**Written problem**
Reproduce the data below unchanged, from the line that contains "This screenshot has width=1177, height=728." through the line that contains "Action: pyautogui.click(x=968, y=464)", including both of those lines.

**Material for this exercise**
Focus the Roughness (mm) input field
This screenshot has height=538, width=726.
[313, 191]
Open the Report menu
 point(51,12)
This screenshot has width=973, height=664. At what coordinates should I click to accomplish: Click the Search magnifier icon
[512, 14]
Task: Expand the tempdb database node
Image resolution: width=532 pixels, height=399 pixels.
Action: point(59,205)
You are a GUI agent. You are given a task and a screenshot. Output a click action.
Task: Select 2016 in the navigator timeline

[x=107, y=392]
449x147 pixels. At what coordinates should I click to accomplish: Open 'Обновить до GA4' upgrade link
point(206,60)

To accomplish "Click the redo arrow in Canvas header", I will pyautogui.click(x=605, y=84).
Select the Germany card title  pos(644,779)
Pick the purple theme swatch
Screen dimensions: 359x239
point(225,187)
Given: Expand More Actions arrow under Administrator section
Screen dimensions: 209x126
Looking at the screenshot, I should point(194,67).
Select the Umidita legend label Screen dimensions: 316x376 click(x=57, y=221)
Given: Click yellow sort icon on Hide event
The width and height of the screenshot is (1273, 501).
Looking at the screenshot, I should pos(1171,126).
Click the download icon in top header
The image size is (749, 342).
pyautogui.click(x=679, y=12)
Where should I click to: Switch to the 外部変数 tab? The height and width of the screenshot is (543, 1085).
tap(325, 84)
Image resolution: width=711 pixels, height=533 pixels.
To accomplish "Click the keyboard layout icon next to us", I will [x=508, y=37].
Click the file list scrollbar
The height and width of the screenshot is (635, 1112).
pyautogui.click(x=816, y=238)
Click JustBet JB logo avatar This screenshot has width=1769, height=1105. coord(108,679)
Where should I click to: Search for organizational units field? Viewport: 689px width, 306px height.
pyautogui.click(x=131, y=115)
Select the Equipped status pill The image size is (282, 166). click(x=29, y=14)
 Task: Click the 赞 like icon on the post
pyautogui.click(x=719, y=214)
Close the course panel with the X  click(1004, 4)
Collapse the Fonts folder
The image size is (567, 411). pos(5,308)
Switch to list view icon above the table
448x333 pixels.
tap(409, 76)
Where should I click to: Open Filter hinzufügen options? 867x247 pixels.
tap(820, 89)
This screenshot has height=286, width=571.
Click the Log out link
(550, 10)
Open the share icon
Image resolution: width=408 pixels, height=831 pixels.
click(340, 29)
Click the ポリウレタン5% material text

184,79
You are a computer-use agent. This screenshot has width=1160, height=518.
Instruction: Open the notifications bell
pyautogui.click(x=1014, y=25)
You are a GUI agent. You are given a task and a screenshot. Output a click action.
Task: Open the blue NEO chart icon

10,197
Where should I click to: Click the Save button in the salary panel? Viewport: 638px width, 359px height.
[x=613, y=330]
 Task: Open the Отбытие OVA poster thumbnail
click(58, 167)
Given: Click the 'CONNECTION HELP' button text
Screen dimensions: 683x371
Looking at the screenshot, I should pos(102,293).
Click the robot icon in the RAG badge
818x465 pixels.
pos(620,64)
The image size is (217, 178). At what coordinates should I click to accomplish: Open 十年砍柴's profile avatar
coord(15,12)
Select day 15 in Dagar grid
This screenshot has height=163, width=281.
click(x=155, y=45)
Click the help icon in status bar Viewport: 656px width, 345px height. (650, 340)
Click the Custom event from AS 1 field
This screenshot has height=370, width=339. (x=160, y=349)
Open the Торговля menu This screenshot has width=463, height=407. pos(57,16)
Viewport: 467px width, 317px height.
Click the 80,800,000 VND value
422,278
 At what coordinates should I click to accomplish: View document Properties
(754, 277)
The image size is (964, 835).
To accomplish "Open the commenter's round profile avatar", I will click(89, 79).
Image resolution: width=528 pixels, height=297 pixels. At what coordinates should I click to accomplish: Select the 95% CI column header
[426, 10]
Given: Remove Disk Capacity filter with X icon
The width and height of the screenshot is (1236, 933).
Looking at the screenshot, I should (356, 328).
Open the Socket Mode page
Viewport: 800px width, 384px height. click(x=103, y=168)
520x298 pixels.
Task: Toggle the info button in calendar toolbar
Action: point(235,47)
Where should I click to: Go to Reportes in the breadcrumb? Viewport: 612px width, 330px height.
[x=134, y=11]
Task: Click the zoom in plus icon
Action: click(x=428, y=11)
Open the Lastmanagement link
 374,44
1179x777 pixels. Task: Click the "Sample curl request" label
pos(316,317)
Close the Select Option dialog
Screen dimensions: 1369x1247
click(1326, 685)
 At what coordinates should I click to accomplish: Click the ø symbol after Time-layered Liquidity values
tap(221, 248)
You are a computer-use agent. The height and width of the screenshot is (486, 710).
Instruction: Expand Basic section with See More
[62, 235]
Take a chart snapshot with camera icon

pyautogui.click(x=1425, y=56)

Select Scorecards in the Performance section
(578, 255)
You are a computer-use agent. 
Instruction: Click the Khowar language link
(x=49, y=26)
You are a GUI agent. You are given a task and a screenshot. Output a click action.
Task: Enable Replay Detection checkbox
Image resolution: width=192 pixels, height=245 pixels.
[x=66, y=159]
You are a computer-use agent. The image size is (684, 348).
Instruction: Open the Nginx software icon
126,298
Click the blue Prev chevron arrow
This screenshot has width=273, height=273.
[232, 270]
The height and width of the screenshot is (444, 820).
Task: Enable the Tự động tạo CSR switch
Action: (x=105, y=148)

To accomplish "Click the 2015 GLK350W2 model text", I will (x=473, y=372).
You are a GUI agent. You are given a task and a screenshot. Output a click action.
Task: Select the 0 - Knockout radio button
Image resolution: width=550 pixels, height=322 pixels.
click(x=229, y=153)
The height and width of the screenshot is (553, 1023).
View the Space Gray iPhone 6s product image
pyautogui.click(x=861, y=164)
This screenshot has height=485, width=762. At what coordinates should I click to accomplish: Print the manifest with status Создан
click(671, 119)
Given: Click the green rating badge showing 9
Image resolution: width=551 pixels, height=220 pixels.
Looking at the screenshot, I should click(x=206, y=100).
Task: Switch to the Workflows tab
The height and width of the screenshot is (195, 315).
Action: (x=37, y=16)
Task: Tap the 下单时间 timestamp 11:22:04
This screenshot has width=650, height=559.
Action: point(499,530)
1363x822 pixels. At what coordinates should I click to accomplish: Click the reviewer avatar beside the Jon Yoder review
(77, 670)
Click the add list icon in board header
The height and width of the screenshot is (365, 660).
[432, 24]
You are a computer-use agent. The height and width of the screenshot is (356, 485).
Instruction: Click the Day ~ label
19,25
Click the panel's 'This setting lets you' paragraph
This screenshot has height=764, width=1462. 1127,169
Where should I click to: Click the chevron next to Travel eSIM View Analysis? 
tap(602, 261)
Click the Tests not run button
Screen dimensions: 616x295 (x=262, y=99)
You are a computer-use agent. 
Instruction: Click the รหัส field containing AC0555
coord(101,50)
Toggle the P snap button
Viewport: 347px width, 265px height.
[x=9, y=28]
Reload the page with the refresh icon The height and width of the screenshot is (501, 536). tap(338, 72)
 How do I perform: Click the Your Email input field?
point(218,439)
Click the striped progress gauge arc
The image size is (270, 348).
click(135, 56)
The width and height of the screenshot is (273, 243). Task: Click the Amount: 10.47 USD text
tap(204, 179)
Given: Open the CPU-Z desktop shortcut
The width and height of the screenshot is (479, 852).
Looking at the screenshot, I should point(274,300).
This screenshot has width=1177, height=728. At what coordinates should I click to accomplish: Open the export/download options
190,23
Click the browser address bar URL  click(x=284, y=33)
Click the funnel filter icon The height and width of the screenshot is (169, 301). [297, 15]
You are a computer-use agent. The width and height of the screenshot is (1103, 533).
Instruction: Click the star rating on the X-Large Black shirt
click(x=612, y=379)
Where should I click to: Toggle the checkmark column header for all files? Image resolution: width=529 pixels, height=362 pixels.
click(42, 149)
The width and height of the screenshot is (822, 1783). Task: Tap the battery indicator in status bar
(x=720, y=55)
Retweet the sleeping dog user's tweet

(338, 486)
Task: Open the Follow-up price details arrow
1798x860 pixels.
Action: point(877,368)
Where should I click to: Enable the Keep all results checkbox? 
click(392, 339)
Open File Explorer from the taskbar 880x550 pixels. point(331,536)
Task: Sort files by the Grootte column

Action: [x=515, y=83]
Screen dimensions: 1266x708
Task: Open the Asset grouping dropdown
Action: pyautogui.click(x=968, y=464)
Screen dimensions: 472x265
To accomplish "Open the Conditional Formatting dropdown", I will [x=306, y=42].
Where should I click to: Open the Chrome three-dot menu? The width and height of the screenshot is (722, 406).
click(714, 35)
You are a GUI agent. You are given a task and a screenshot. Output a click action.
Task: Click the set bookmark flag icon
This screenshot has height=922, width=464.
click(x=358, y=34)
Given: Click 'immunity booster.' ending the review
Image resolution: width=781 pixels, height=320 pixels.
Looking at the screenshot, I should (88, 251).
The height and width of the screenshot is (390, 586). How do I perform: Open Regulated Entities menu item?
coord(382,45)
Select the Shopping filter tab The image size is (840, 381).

**Final answer**
This screenshot has width=1177, height=728. At what coordinates should I click to accomplish: Open the export/download options
190,23
Click the browser address bar URL  click(x=284, y=33)
Click the funnel filter icon The height and width of the screenshot is (169, 301). [297, 15]
You are a computer-use agent. The width and height of the screenshot is (1103, 533).
Instruction: Click the star rating on the X-Large Black shirt
click(x=612, y=379)
Where should I click to: Toggle the checkmark column header for all files? Image resolution: width=529 pixels, height=362 pixels.
click(42, 149)
The width and height of the screenshot is (822, 1783). Task: Tap the battery indicator in status bar
(x=720, y=55)
Retweet the sleeping dog user's tweet

(338, 486)
Task: Open the Follow-up price details arrow
1798x860 pixels.
Action: point(877,368)
Where should I click to: Enable the Keep all results checkbox? 
click(392, 339)
Open File Explorer from the taskbar 880x550 pixels. point(331,536)
Task: Sort files by the Grootte column

Action: [x=515, y=83]
Screen dimensions: 1266x708
Task: Open the Asset grouping dropdown
Action: pyautogui.click(x=968, y=464)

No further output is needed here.